An education in entrepreneurship? At Stanford’s StartX, it starts with a wad of cash
Think Stanford University is becoming a startup factory? You may be right. The school, along with Stanford Hospitals & Clinics, is investing $1 million to $2 million each month into student and alumni companies participating in StartX, a campus-affiliated accelerator program. That pace of investments may not let up for at least three years, says Stanford chief financial officer Randy Livingston.
In addition to the fund, Stanford provided a $3.6 million grant to the accelerator program to be doled out over three years. The cash allowed StartX, a nonprofit, to move into a rented 13,000-square-foot office and deck it out with a biotech lab, hardware workshop, coding rooms, event space, outdoor patio, and “pitch elevator,” a working elevator promoted as a place to practice your investor pitch.
Dorm-room innovation is not new.

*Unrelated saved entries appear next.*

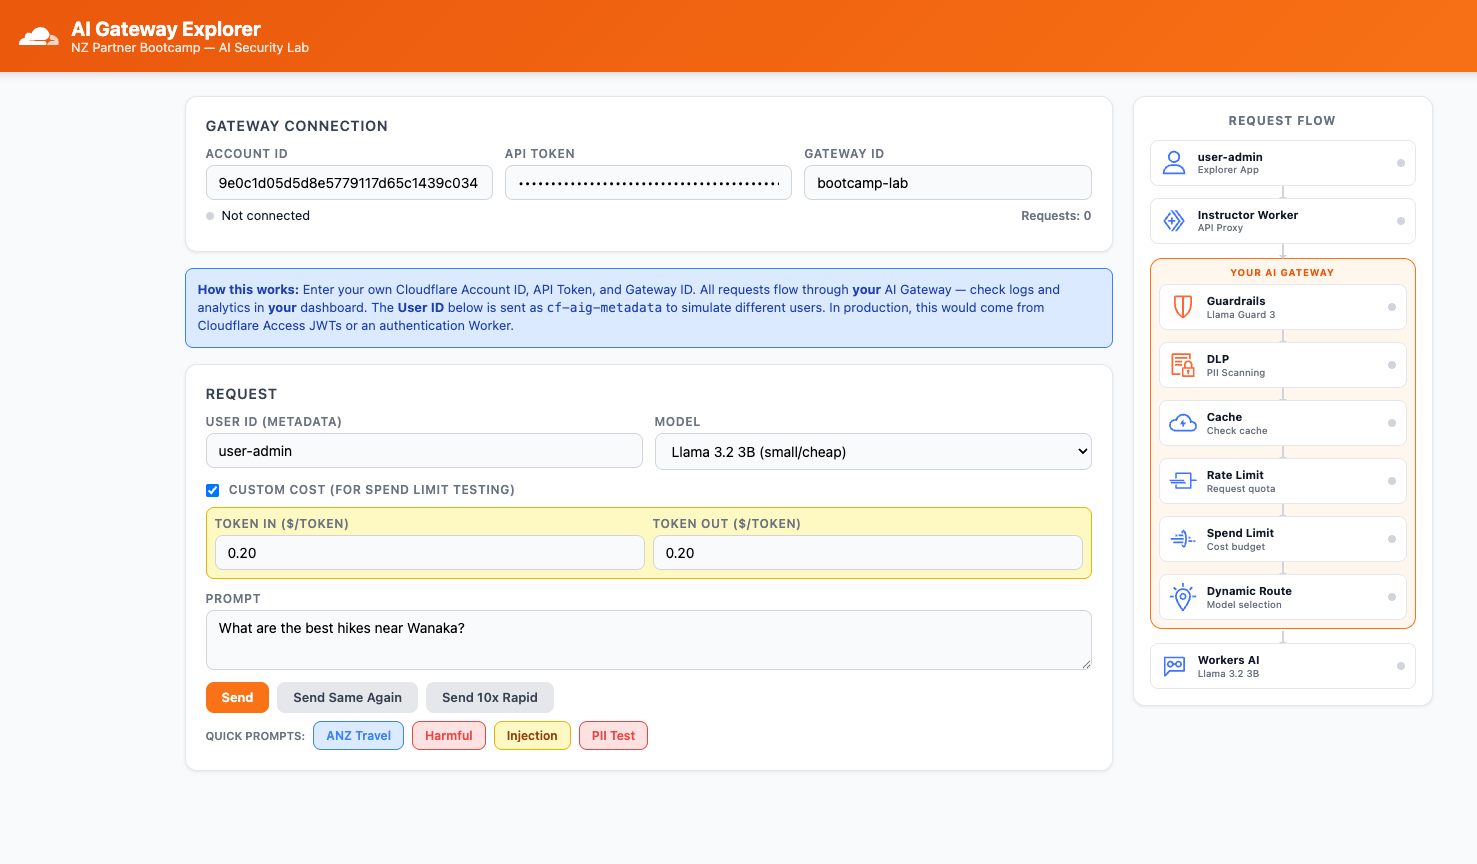Send the prompt with Send button
The height and width of the screenshot is (864, 1477).
pos(237,697)
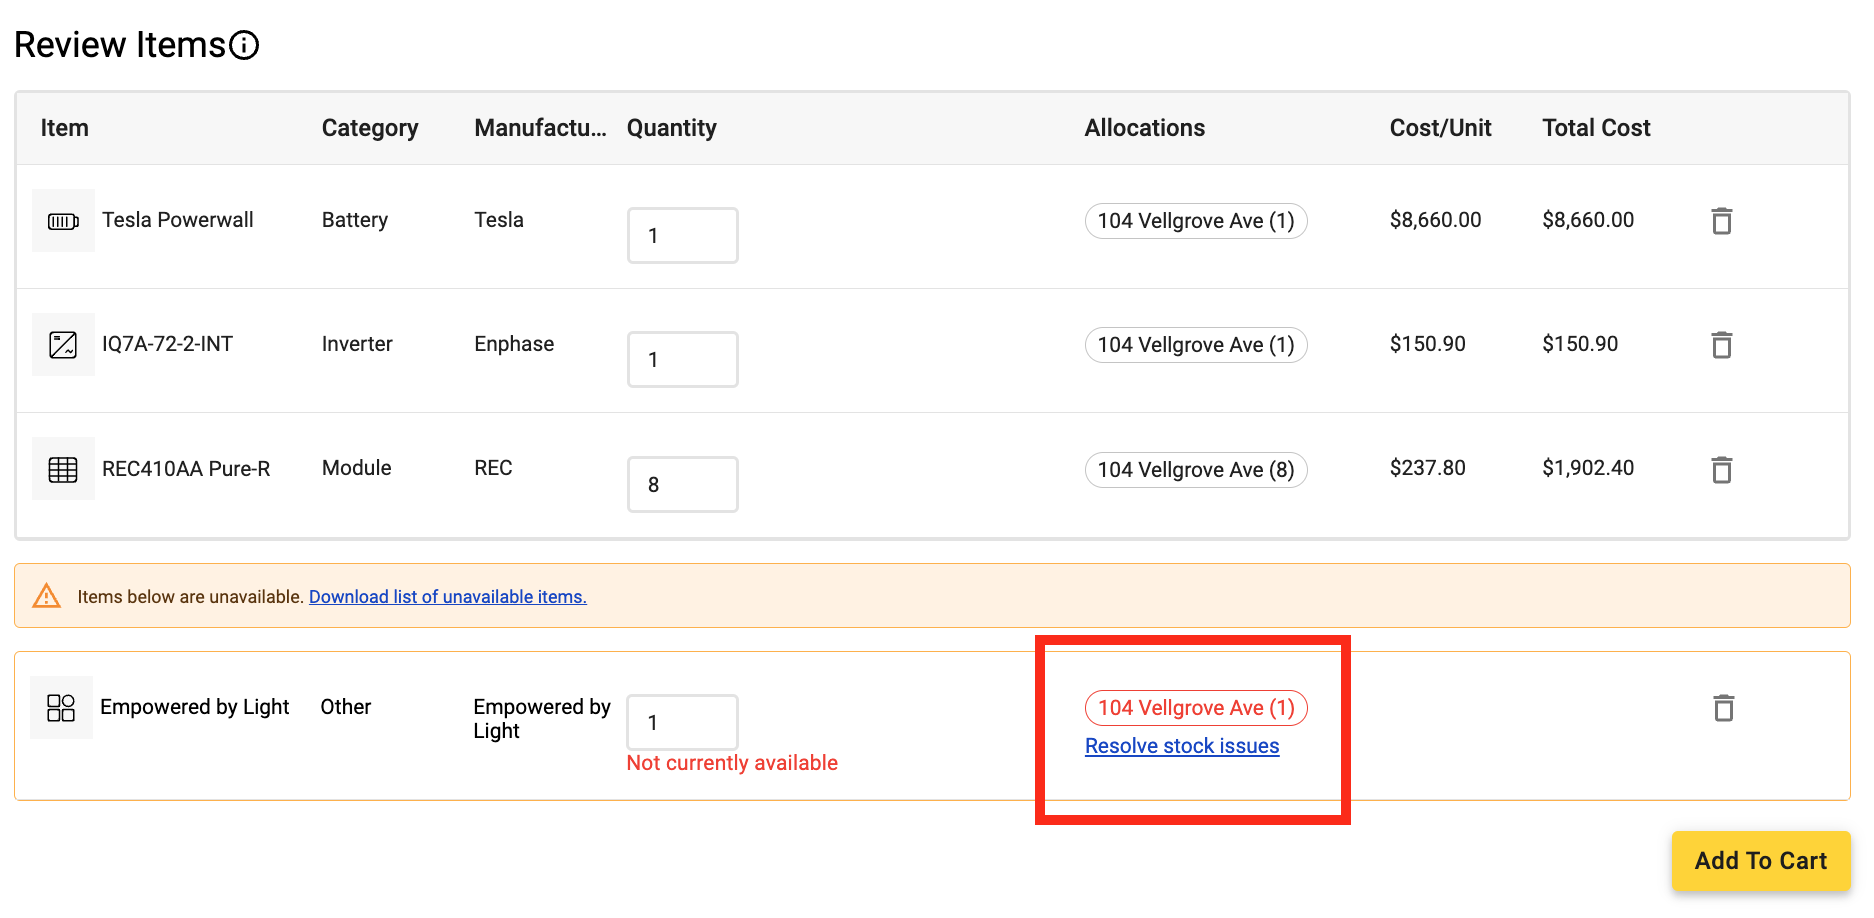This screenshot has height=918, width=1874.
Task: Open the red 104 Vellgrove Ave allocation chip
Action: [x=1196, y=708]
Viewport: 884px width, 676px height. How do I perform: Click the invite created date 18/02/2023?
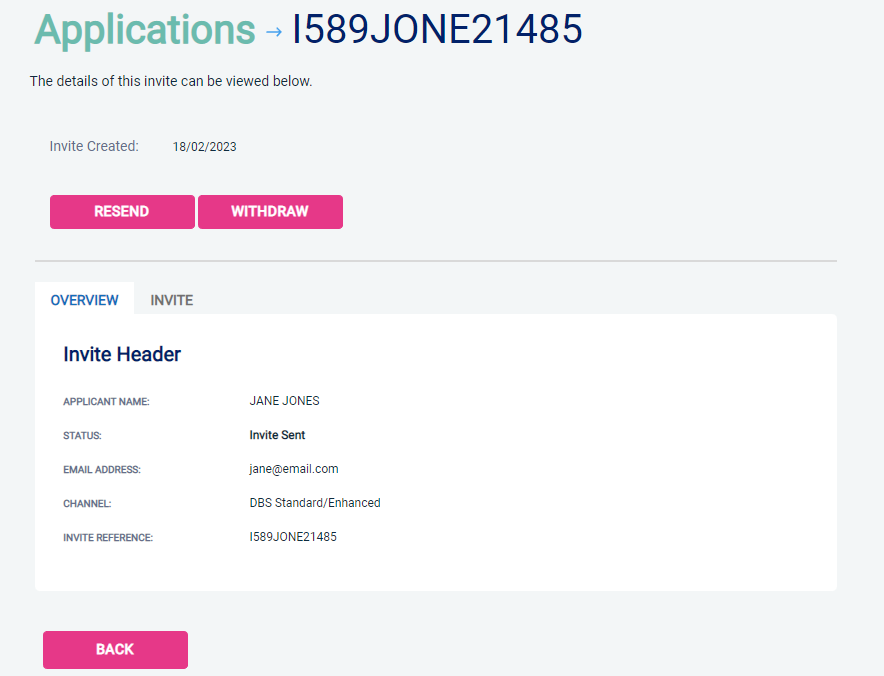click(205, 147)
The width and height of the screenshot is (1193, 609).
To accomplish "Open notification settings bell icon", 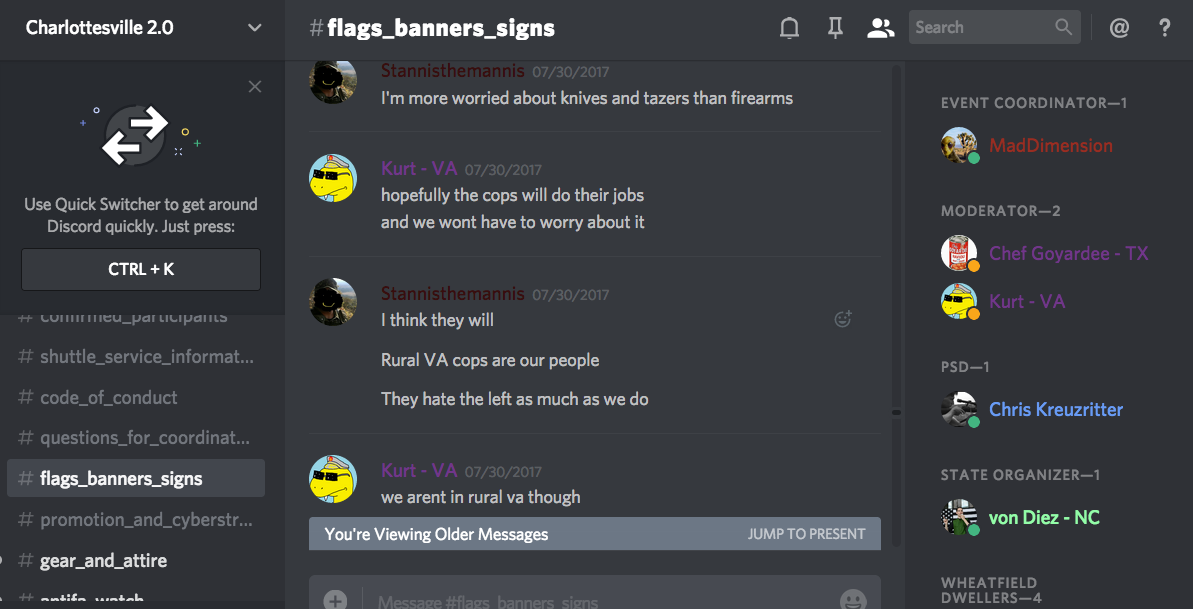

But the big financial push by Stanford raises startup culture to a new level, far exceeding the impact of accelerator programs and business plan competitions offered by most universities. The free-flowing capital also renews old questions about the school’s role in luring bright students to drop out of school for the next big thing. Last year, debate ignited after more than a dozen students left Stanford for a startup called Clinkle, backed and advised by a number of professors.
“The volume of investments is astounding,” says Phineas Barnes, a partner at First Round Capital, one of several venture capital firms that set up investment funds aimed at college entrepreneurs. In comparison, First Round’s fund, called the Dorm Room Fund, invests just $2 million over four years, spread across startups at a dozen schools. Barnes argues that the smaller amounts, typically $20,000 or less, allow students to run their companies and stay in school—as well as boost their entrepreneurial education by forcing them to be scrappy and resourceful. “There’s a danger when larger investments force students to choose between the university and the start-up, and choose before they have tested the idea and gathered enough market feedback to make an educated choice,” Barnes says.
Livingston counters that the university is committed to seeing students continue their education, and only a small fraction of StartX founders enter the program without having finished their undergraduate degree. The school still has one of the highest graduation rates in the country, he says.
The new Stanford-StartX investments are funded by the hospital’s and university’s capital reserves and have no limit. For the university, the dealmaking complements more than $20 billion it already has invested in everything from public stocks to venture capital funds to real estate. It may be up to a decade before Stanford sees a return on its StartX investments, Livingston says. Yet it makes sense for a school that has a storied history of spawning innovators and entrepreneurs. “We train and house these creative minds,” Stanford president John Hennessy says, “and it is only fitting that we invest in their future success.”
Other universities are watching carefully and will likely follow Stanford’s lead, says Chris Lesmes, former director of the Big Red Venture Fund, a student-run $2 million investment fund targeting startups at Cornell University and financed by alumni, not the school. Cornell recently opened a tech campus in New York City to be closer to the startup scene and is pouring more resources into its biotech labs and incubators. “The whole purpose of a degree from any institution is to advance opportunity,” Lesmes says, “so it would be unwise for universities to discount the startup scene.”
In Palo Alto, the pace of activity at StartX is a dizzying mirror of for-profit companies in Silicon Valley. The nonprofit has 50 volunteers and staff who put on 60 social mixers, speakers, and educational workshops every three months. As many as 100 people work inside the two-story office. Since September, the Stanford-StartX fund has backed 50 ventures with $16.4 million. In 12 months, the accelerator helped 70 companies get off the ground, and 16 startups have been acquired since 2009 by such giants as Google (GOOG), Dropbox, and Yahoo (YHOO).
The Stanford-StartX fund does not invest in every company accepted into the StartX program, but any StartX company that applies for the fund and gets 30% of its capital from institutional investors is guaranteed a cash infusion from the StartX fund. The fund provides 10% of a company’s investment round. “It’s trigger-based,” says Alexa Lee, StartX’s spokeswoman. “If you qualify, you get the money.”
MindSumo was one of those companies that qualified for cash. In 2011, two recent Stanford grads and a pal started the company because they wanted to create a place where students could work on projects for companies that would give them experience and job prospects. StartX welcomed the startup into the incubator and in its second year, MindSumo nabbed nearly $2 million from investors that included the new Stanford-StartX fund. The company has since signed up 350 corporate clients and hired 10 people. Trent Hazy, MindSumo’s co-founder, says participating in StartX felt like getting an education in entrepreneurship, with expert help on tasks such as designing the site, pitching clients, and negotiating terms with investors.
“While other accelerators focus on how much traction you’ve made, the emphasis at StartX was always ‘what did you learn this week?’” he says. “Plus, it puts you in touch with some of the greatest Stanford minds who literally open their Rolodex to you.”